Recorded information:
____________

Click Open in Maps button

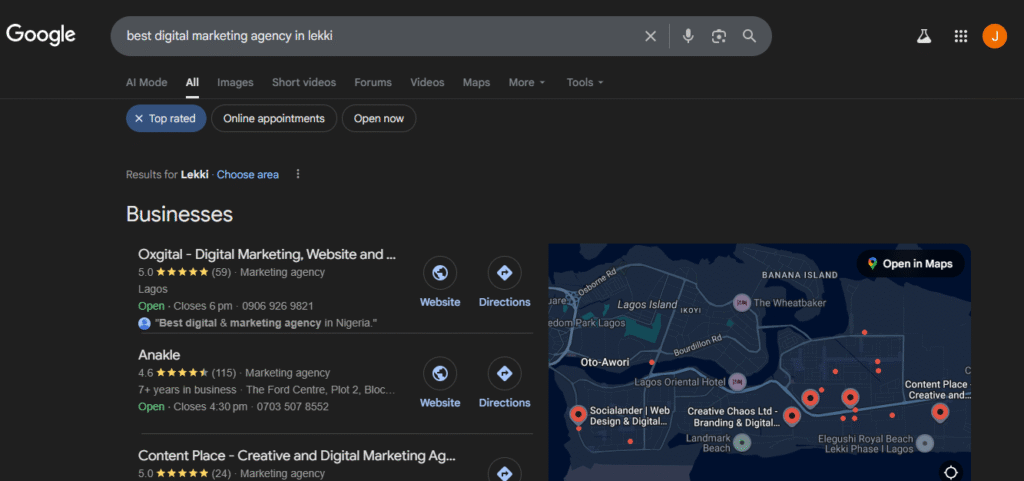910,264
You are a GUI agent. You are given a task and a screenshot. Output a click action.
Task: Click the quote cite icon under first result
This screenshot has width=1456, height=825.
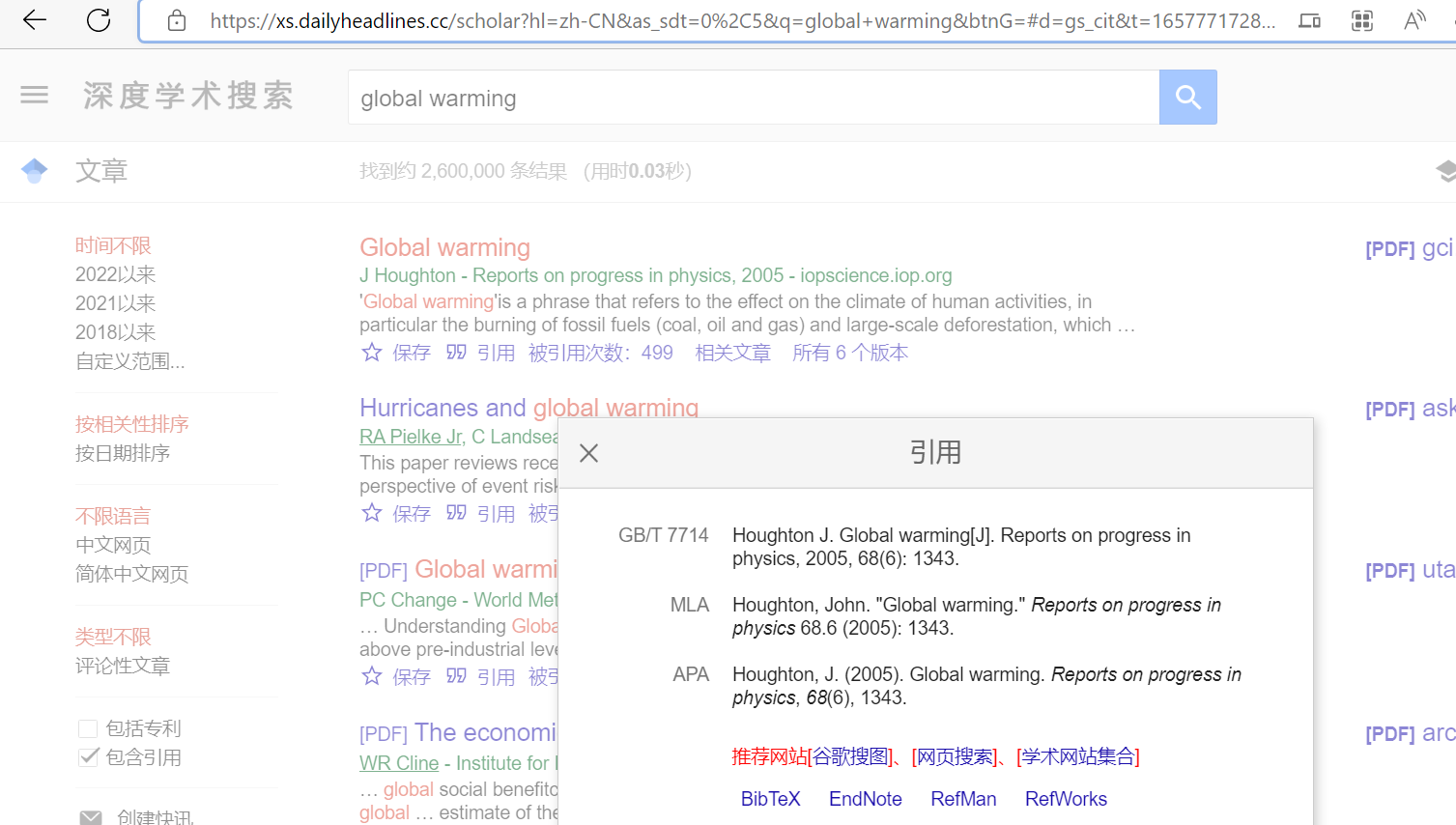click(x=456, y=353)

____________

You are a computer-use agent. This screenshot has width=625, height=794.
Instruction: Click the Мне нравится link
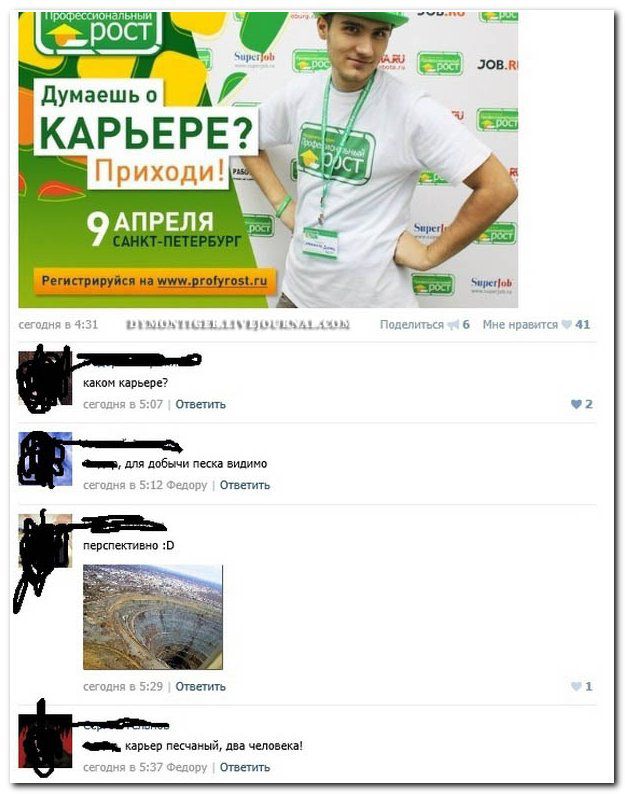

____________

Please output the lines of the listing above that fall in the stretch from the one with "You are a computer-use" through the one with "Instruction: Click the Мне нравится link", exactly and only those.

Exercise result:
You are a computer-use agent. This screenshot has width=625, height=794.
Instruction: Click the Мне нравится link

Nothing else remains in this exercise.